Les morts étaient ensevelis avec de précieux objets funéraires de pierre taillée et de cuivre martelé — un indice du vaste réseau commercial déployé le long des fleuves. Les plus frappants de ces objets sont les pipes tubulaires figuratives, souvent taillées en forme d’animaux, qui indiquent que ceux du Peuple aux Yeux de Lune disposaient déjà de tabac et fumaient la pipe rituelle.
Certains archéologues avancent que la pratique autochtone de fumer rituellement, ainsi que la plante de tabac elle-même, a pour origine l’Amérique du Sud. L’hybridation de la plante qui a engendré les haricots et un maïs de meilleure qualité — devenus ainsi l’alimentation de base — trouve son origine au Mexique et dans les Antilles. L’architecture des ouvrages de terre évoque aussi le sud, où des ouvrages de terre du Néolithique ancien sont connus dans le delta de l’Amazone et se rencontrent en grand nombre le long de la côte pacifique du Mexique, s’étendant du Chiapas au Guatemala sur le golfe de Tehuantepec.
Les Cherokees sont arrivés du sud-ouest entre 200 et 100 avant notre ère dans la zone de la culture Adena. Contrairement à l’idée communément admise, ils n’ont pas éliminé le Peuple aux Yeux de Lune, mais ils se sont unis à eux par intermariage. Cela est attesté non seulement par la tradition cherokee, mais également par le fait que les pratiques culturelles des Mound Builders ont été perpétuées par les Cherokees.

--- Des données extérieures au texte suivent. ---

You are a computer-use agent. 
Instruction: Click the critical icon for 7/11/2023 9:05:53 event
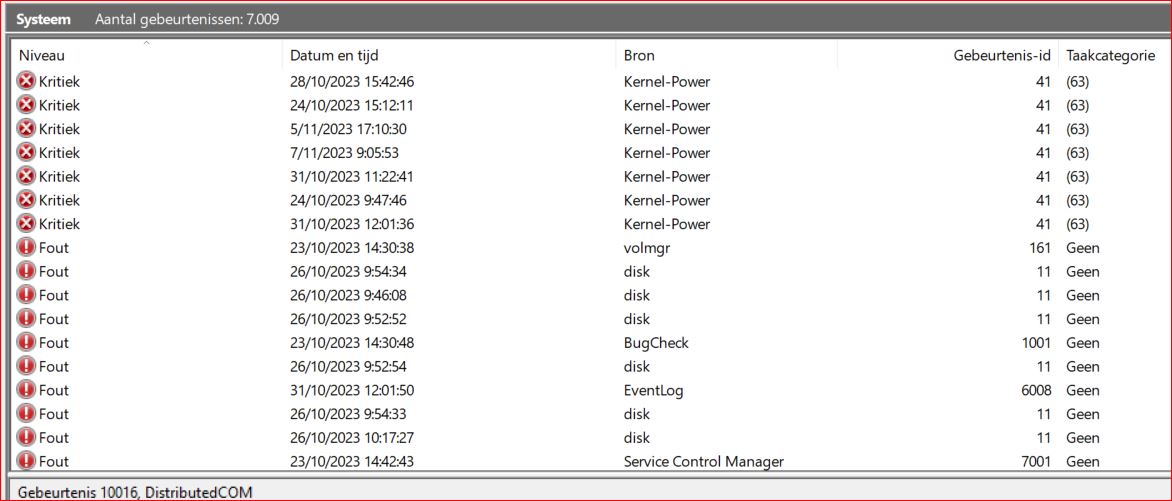[25, 153]
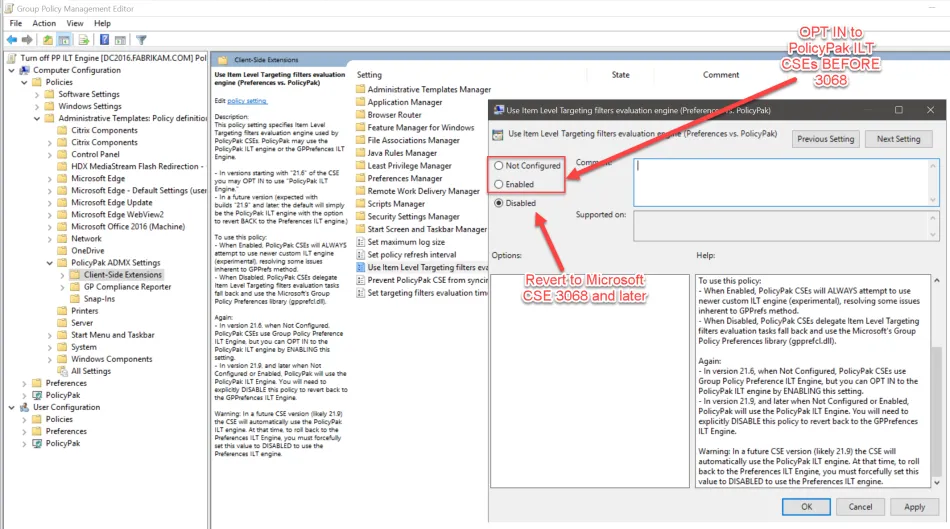Click the Up One Level folder icon
950x529 pixels.
47,40
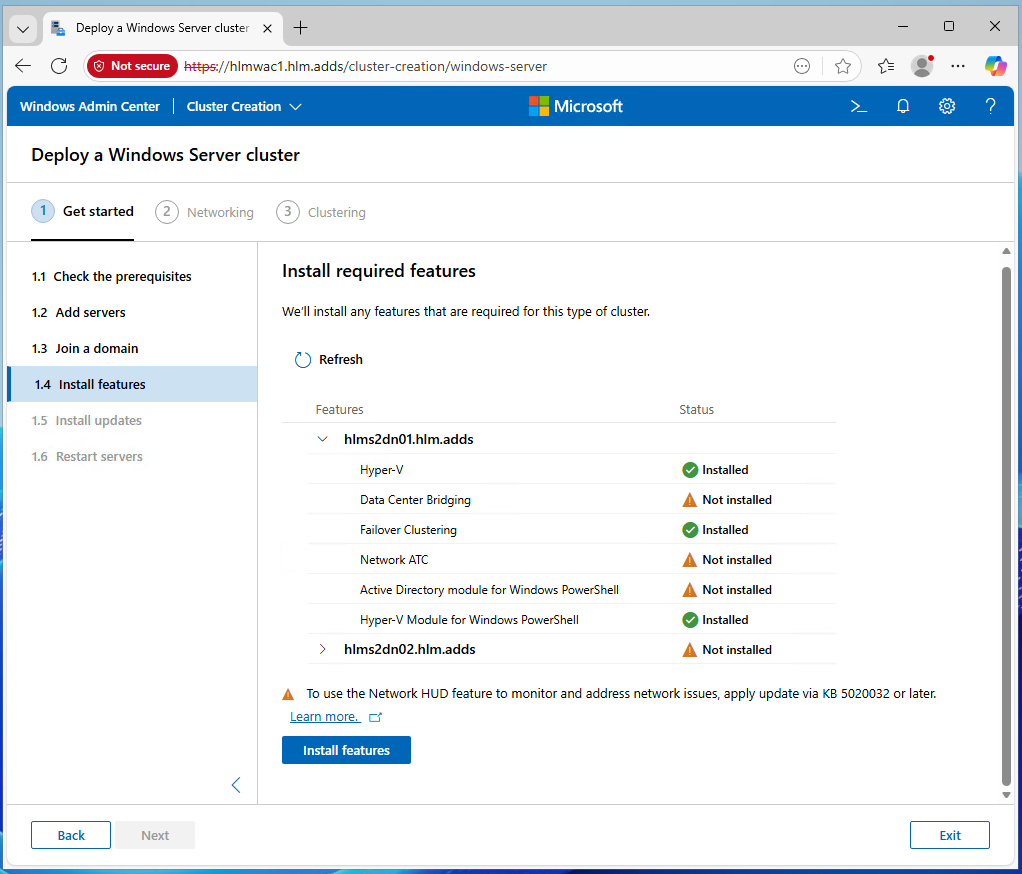Add page to favorites star icon

(843, 66)
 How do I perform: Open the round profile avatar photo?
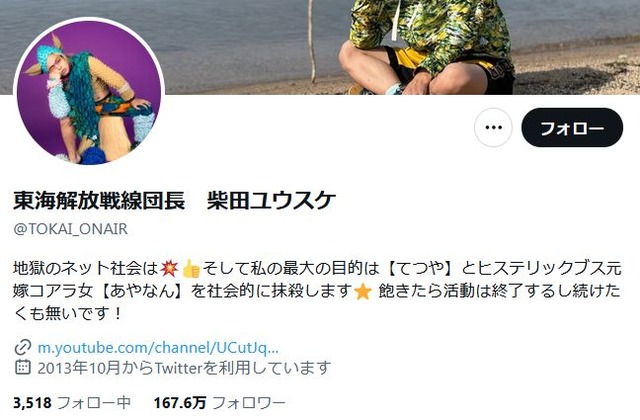pos(89,93)

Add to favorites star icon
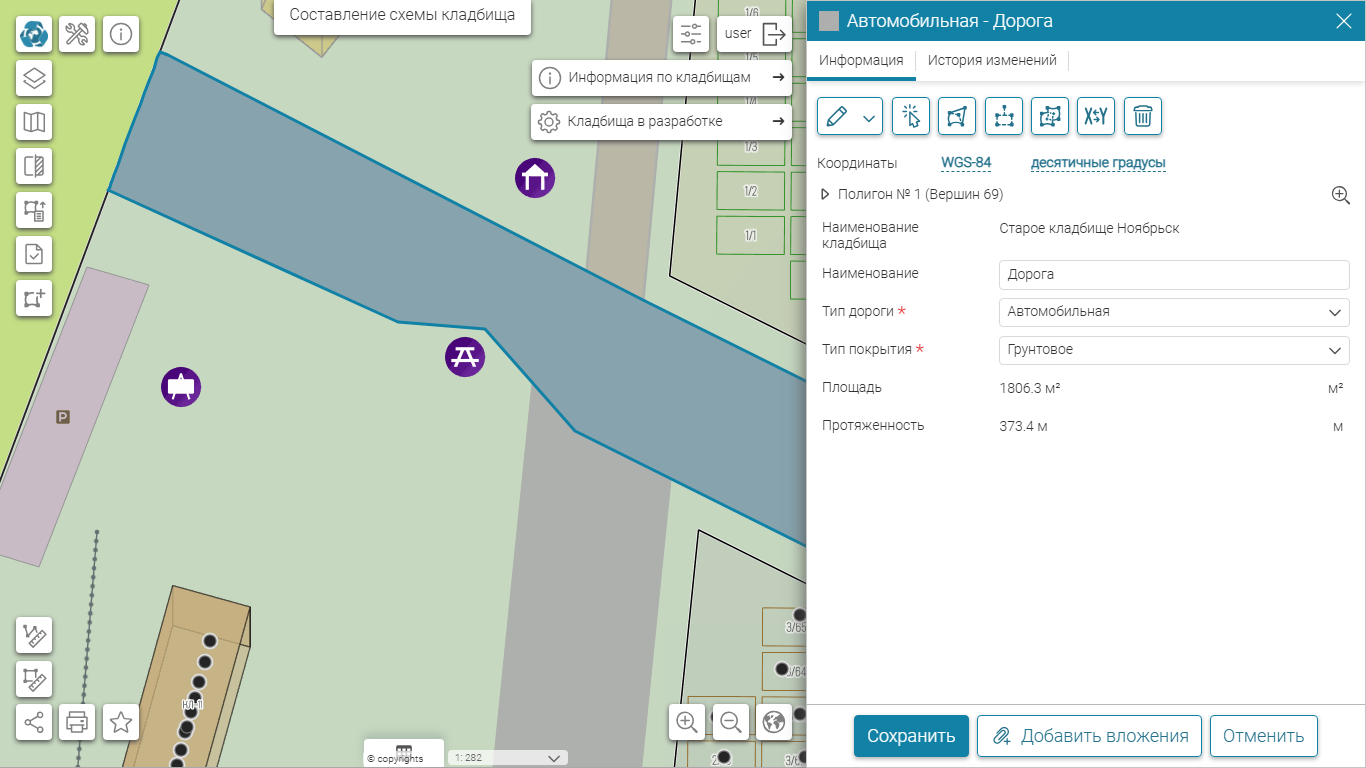[x=121, y=721]
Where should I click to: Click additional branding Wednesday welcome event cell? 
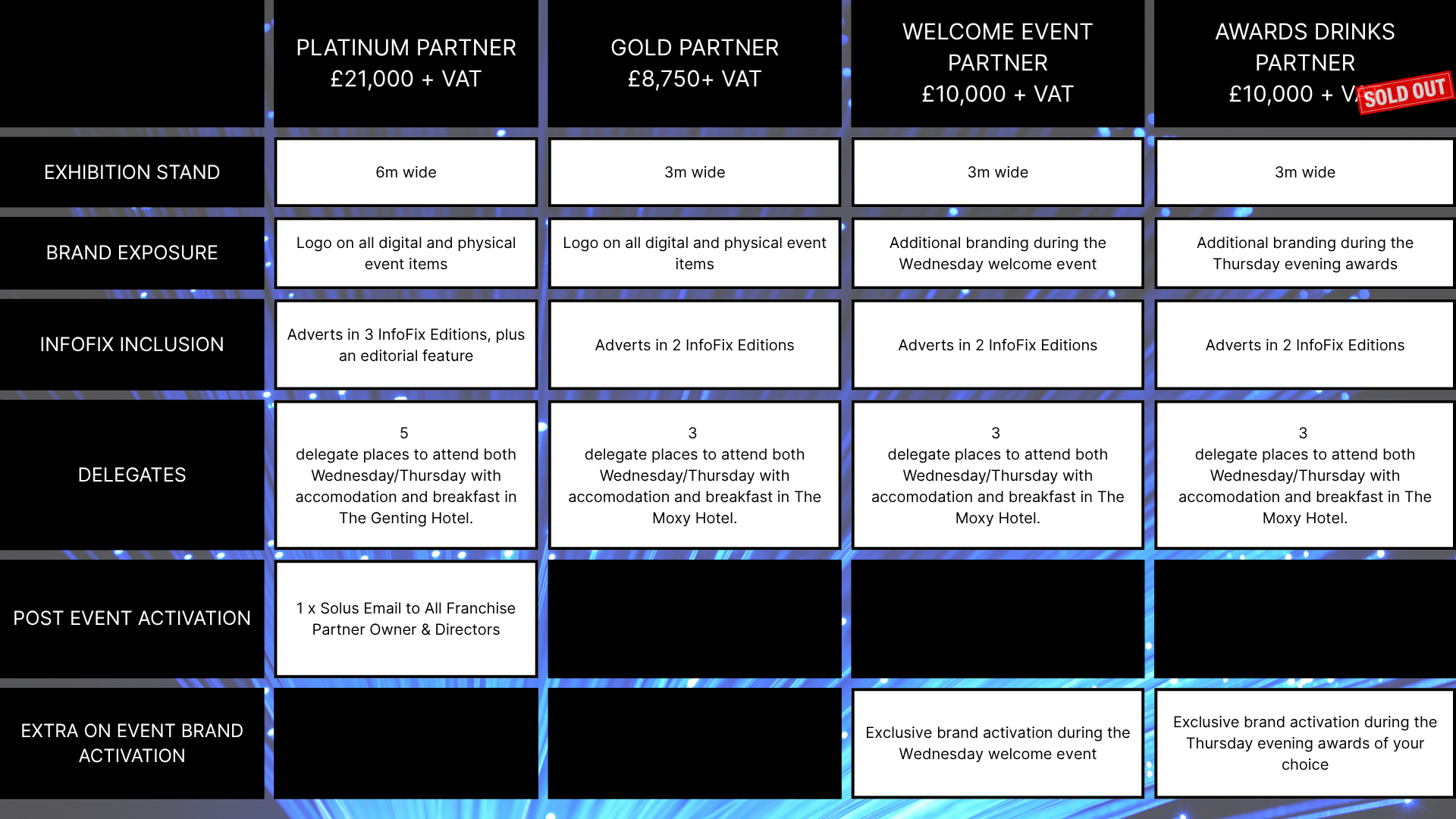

Cette union des influences du sud et du nord a permis à la culture d’atteindre un niveau extrêmement élevé (que les archéologues appellent «culture Hopewell»), qui a continué à s’épanouir jusqu’en 400 de notre ère. La culture Hopewell a poursuivi toutes les traditions de l’Adena, mais les a dépassées en ampleur et en complexité — il y avait des villes. Les objets funéraires très élaborés en céramique et en cuivre — pipes sculptées en forme de silhouettes et de portraits, œuvres incluant des métaux rares et des pierres précieuses — révèlent l’existence d’un vaste réseau commercial le long des voies fluviales parcourues en canoë.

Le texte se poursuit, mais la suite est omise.